This is not simply a SE problem, but the entire community has a problem coming up for the magic name that describes this the vast ecosystem of questions posed by "users of Linux, FreeBSD and other Un*x-like operating systems.".

The current and potential users of this site use Linux-based-operating systems, MacOSX, FreeBSD, Solaris, NanoBSD, OpenWRT and more. These operating systems, as well as concepts like 'Posix', share a lot in common. Users will have many of the same questions, and most of the answers here will often apply to many different operating systems.
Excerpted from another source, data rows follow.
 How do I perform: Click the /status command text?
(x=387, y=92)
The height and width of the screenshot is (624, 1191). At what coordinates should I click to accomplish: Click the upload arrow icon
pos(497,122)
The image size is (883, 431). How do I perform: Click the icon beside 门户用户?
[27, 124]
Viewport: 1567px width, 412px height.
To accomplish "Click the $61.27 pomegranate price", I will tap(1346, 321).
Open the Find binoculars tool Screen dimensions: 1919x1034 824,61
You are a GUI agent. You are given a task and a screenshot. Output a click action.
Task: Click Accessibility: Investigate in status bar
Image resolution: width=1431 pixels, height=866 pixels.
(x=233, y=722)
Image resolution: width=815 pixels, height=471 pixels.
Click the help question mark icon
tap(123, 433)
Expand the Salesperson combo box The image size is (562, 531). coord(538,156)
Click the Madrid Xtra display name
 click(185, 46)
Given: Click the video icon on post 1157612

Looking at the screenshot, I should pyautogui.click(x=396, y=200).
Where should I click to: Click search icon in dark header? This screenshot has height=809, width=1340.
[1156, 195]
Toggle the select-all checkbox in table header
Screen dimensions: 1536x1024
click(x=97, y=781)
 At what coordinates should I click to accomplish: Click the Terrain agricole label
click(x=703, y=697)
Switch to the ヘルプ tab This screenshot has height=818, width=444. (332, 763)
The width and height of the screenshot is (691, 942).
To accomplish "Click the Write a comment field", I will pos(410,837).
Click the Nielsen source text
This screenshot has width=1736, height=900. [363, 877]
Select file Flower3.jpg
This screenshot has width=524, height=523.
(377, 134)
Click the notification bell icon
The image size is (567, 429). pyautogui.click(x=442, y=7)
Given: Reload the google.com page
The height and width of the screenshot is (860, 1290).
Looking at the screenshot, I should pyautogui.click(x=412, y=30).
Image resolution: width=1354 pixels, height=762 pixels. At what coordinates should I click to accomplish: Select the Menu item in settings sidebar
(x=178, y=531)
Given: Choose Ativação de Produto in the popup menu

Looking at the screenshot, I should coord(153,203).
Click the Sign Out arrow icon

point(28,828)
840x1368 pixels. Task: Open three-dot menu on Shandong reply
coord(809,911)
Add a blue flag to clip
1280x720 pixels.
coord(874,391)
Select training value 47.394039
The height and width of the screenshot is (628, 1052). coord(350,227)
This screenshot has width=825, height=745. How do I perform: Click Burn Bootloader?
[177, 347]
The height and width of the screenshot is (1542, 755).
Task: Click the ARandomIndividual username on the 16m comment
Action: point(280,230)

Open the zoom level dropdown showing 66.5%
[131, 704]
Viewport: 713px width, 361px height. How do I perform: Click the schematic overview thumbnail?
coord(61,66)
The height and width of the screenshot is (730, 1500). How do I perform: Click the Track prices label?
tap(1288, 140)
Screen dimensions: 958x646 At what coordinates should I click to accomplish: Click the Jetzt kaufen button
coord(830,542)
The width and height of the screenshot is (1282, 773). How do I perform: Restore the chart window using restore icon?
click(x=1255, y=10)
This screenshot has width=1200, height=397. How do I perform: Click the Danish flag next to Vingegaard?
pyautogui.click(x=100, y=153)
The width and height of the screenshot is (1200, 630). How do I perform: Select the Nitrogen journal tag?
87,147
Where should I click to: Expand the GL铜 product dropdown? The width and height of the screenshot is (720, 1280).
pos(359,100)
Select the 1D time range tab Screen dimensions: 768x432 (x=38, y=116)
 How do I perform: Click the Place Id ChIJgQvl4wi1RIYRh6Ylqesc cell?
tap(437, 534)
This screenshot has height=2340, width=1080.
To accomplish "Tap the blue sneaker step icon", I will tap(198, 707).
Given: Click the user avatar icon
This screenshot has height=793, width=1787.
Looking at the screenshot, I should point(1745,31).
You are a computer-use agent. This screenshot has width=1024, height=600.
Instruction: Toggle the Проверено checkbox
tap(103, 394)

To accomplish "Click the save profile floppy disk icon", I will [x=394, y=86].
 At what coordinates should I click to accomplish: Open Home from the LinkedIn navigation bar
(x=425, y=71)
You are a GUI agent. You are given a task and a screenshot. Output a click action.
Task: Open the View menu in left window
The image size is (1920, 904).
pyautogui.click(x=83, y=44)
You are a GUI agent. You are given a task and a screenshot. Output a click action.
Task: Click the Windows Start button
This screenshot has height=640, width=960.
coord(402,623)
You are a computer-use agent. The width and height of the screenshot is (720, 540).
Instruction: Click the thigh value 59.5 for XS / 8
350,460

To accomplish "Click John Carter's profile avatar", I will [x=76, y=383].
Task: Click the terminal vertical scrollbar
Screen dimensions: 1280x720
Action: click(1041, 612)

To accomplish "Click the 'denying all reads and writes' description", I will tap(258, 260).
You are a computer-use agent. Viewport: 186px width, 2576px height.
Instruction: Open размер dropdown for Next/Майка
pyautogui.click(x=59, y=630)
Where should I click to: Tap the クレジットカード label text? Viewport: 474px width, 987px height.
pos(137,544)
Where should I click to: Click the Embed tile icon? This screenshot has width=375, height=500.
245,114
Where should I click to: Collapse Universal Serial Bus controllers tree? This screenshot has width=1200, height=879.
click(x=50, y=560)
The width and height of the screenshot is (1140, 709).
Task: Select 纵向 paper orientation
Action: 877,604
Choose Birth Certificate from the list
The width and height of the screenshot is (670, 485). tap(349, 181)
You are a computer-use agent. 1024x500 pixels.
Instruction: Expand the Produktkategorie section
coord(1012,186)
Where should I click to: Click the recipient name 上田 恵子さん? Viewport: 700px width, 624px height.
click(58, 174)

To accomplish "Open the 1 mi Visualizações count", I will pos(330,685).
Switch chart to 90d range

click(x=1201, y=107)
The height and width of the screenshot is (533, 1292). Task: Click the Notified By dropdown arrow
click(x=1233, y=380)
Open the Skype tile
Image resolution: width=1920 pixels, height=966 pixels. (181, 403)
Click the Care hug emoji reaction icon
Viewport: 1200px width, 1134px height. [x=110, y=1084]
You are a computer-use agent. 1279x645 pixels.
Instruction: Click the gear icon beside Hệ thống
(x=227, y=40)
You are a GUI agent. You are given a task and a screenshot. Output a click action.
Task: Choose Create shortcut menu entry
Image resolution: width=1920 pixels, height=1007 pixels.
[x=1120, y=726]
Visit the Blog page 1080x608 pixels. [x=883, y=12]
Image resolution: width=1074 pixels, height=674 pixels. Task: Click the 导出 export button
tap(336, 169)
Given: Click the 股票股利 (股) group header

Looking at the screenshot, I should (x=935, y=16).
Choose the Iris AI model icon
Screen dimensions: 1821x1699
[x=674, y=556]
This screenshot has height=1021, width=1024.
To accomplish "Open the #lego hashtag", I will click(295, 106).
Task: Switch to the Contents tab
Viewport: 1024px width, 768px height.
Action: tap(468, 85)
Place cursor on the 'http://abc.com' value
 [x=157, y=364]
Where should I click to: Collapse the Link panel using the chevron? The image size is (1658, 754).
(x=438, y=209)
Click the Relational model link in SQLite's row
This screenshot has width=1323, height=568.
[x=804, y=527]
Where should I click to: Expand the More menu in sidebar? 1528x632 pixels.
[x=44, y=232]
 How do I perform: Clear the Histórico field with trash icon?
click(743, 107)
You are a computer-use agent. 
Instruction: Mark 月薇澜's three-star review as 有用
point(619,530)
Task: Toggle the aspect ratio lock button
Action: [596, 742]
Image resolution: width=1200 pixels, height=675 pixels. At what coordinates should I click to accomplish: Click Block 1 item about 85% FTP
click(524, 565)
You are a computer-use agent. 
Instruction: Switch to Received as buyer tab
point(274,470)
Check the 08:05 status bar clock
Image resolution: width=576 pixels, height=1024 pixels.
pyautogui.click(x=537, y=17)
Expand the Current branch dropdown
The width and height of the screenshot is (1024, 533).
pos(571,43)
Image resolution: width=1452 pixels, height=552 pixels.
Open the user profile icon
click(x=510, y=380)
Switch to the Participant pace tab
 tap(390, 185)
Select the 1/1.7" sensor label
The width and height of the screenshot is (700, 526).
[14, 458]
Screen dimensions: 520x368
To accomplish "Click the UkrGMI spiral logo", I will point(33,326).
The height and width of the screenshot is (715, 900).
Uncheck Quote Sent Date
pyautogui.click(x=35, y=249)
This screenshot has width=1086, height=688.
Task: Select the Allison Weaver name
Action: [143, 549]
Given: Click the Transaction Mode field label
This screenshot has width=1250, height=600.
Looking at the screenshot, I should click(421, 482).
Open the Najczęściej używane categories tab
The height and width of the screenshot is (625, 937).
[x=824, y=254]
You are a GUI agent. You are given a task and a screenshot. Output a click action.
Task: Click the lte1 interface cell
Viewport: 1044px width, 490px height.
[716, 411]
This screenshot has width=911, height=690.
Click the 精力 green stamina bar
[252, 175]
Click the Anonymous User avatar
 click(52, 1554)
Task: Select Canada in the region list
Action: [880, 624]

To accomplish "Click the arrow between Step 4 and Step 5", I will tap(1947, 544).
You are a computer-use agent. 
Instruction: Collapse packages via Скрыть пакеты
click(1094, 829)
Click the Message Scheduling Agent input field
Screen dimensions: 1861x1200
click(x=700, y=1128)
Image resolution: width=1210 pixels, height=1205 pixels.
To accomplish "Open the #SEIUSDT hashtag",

Would a name like "linux.stackexchange.com" be better? Wouldn't that exclude FreeBSD, Solaris & MacOSX users? Just to make a point: 'Linux' is a kernel (or maybe it's a project?), not an operating system. Would questions regarding bash-shell or be appropriate on "linux.stackexchange.com"?

unix.stackexchange.com is better then a name like "gnu-linux_FreeBSD_Solaris_MacOSX_Posix_and_other_related_operating_systems.stackexchange.com".

'nix.stackexchange.com' sounds cool to me, but I'm sure it would be confusing to many people. A Lice Shampoo?

Whatever the answer, it needs to fit into the limitations of the DNS system. I would love a name like 'un*x.stackexchange.com', but that just won't work.


The real reason is that a lot of software disliked the original domain name, *nix.stackexchange.com. Honest!


I remember people suggesting things like kernelpanic.com or other unix-error related name. Personally, I'd like to see that it'd get its own domain name.

Don't know if that's still possible, though.

  • That was stopped soon after the first SE site was launched; see this blog post. In theory we can try to get a separate domain once we have huge amounts of traffic, but I'm not too worried about it Commented Mar 24, 2011 at 15:08

FWIW, unix.se exists.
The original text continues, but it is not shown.